Ugandan Minister of Agriculture
- In office 1986–1995

Personal details
- Alma mater: Makerere University
- Portfolio: Woman activist, Retired politician, Retired Diplomat
- Website: underconstruction

= Victoria Sekitoleko =

Ugandan politician

Victoria Sekitoleko is a former Minister of Agriculture in the Ugandan government, a post she held from 1986 to 1995. She was a representative for the United Nations Food and Agriculture Organization (FAO) in China, Mongolia, and South Korea (October 2006 – April 2011) She previously served as the FAO's representative in Ethiopia to the African Union (AU), and to the Economic Community for Africa (ECA) (2005–2006). She was FAO Sub Regional Representative to Eastern and Southern Africa, based at Harare, Zimbabwe.(1995–2004). Recently appointed to the Biyinzika Poultry International Limited (BPIL) Board in June 2017.

Sekitoleko was educated at Makerere University in Kampala, where she attained a BSc in Agriculture majoring in Farm Management and Extension (1970–1973). In 1983, she attended the Eastern and Southern Africa Management Institute (ESAMI) where she obtained a Certificate in Agriculture Project Identification, Appraisal and Management. In 2003 she attended the Zimbabwe Institute of Systemic Counseling, obtaining a Certificate in Systemic Counselling. In 2004, she attended the Limpopo University in South Africa (in conjunction with University of southern Hampshire, USA) where she obtained a Certificate in Micro Enterprise and Development.

In Parliament Sekitoleko was a member of the National Resistance Council (NRC).

Sekitoleko is currently chairperson of the governing board of Uganda Agribusiness Alliance. The purpose of the Uganda Agribusiness Business Alliance is to unite all those involved in the industry to best optimize their ability to profitably and sustainably pursue the many global opportunities that present themselves as part of competing in the world's largest industry.

Sekitoleko joined the Business and Professional Women Kampala (BWP) in 2013. She also joined Uganda Women Entrepreneurs Association Limited (UWEAL) in the same year.

In 2010 Victoria Sekitoleko founded the Uganda Community Cultural Center which trades as Speakers Forum. Under the Speakers Forum, she does Public Speaking and Community libraries. The offices are found at Victoria House in Bukoto opposite Kadic Hospital. She founded the forum to provide a platform for professionals to become world class presenters. To date, she spends most of her time at the Speakers Forum where she directs the training of her clientele in public speaking. She provides for them a platform to practice and participate in debates and discussions. At the speakers forum, people of all walks of life gather every end of month to share ideas and discuss issues that affect their lives.

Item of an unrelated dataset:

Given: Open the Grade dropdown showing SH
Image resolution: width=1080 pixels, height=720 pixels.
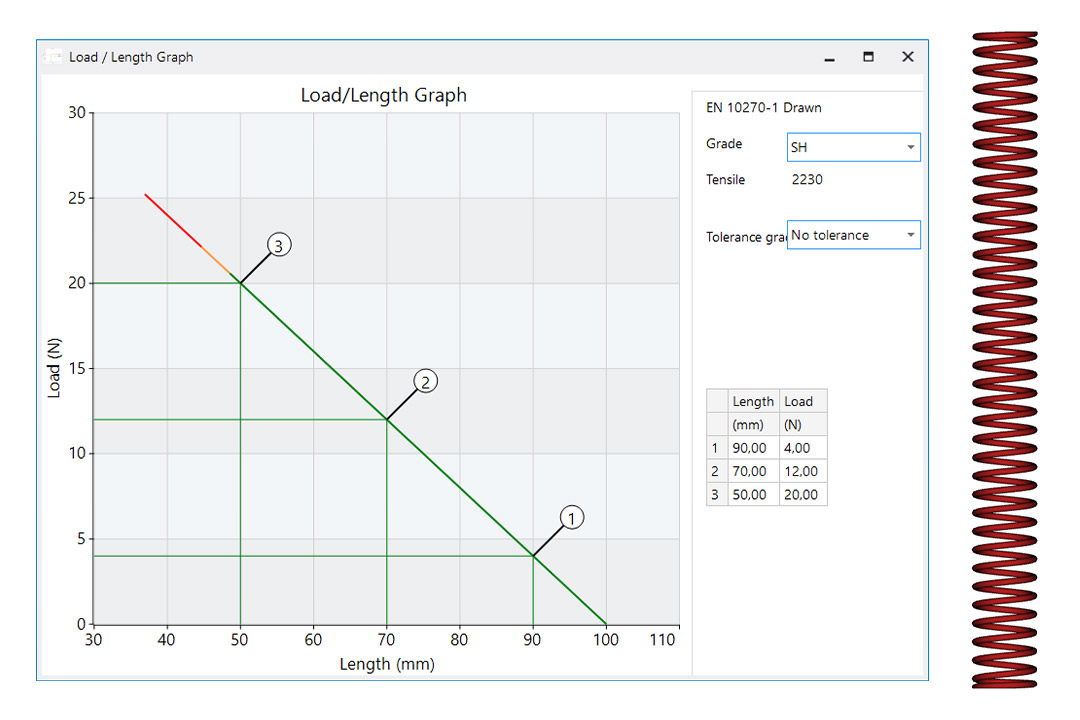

During her time as a diplomat in China, Sekitoleko became inspired by the Chinese culture, loved to travel and always maintained a travelogue.

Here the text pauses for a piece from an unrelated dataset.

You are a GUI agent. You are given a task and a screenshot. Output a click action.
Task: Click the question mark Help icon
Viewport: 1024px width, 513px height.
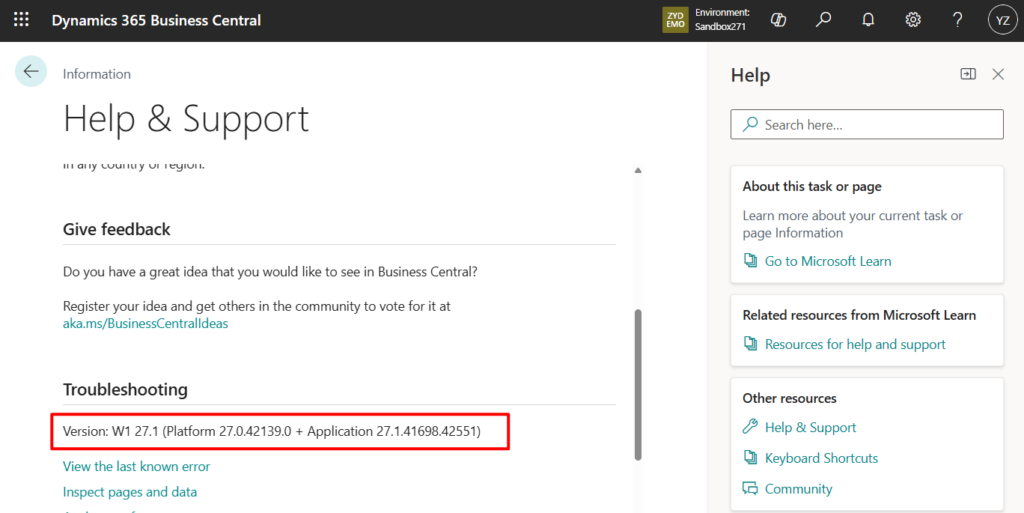pos(957,20)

Through the Speakers Forum, Sekitoleko also established and supports community libraries, offering a wide selection of books to empower young people with quality information to improve their reading culture. Such libraries include the one at Bukoto, a suburb in Kampala.

This Bukoto library also provides comprehensive information about Chinese culture and Uganda culture. Others are at Budondo Headquarters, Namulesa trading center, Wanyange, and also facilitated the library at Life Skills Center, Bugembe where high school students go for training during Holidays. The former diplomat has helped the launching of many other libraries for example at Uphill Nursery and Primary School in Bugobya in Jinja district, Namaganga, Kigalagala community libraries in Busede subcounty, Jinja, Bugodi in Mayuge District, Kasambira in Kamuli District, Nkondo, Buyende district, and Bubaale Primary School, Kamuli District.

Sekitoleko continues to work for the community as she believes that giving back to the community is part and parcel of Development. In 2012, Sekitoleko became a Rotarian. She is the Charter President of Rotary Club of Kampala-Impala.

She resides in Ntinda at her retirement home. Her main mission is: To enhance Social, Economic Development of the poor through empowering them to take charge of their destiny.

In 1994, Victoria Sekitoleko delivered the keynote address at the Ugandan North American Association (UNAA) convention in Los Angeles, California.